Track of the Day: ‘James K. Polk’ by They Might Be Giants

Editor’s Note: This article previously appeared in a different format as part of The Atlantic’s Notes section, retired in 2021.

This song has been stuck in my head ever since I stumbled on a review of Polk’s diary in our August 1895 issue, in which James Schouler looked back on the legacy of the 11th U.S. president:

Whatever may be thought of Mr. Polk’s official course in despoiling Mexico for the aggrandizement of his own country, one cannot read this Diary carefully without an increased respect for his simple and sturdy traits of character, his inflexible honesty in financial concerns, and the pertinacious zeal and strong sagacity which characterized his whole presidential career. ... Both [George] Bancroft and [James] Buchanan, of his official advisers, have left on record, since his death, incidental tributes to his greatness as an administrator and unifier of executive action; both admitting in effect his superior force of will and comprehension of the best practical methods for attaining his far-reaching ends.
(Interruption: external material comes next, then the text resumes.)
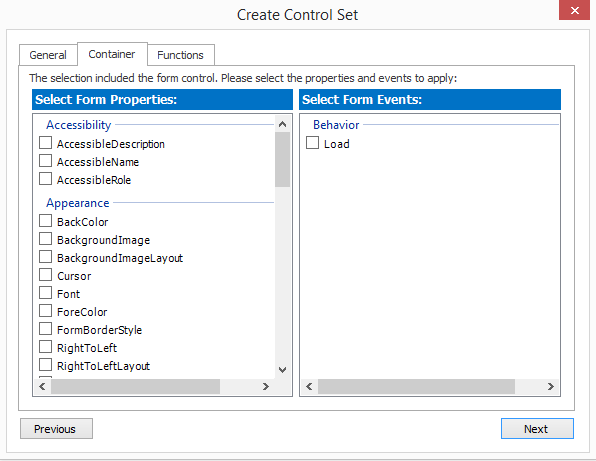Check the AccessibleDescription property checkbox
Indeed, Polk—who was born on this day in 1795—“met his every goal,” as TMBG puts it. Schouler also noted that John Quincy Adams had left a similar diary:

No two Presidents could have been more at the antipodes than were Polk and John Quincy Adams in political affiliations and designs. Yet each, after his peculiar fashion, was honest, inflexible in purpose, and pursuant of the country’s good; and both have revealed views singularly alike—the one as a scholar, the other as a sage and sensible observer—of the selfish, ignoble, and antagonistic influences which surge about the citadel of national patronage, and beset each supreme occupant of the White House.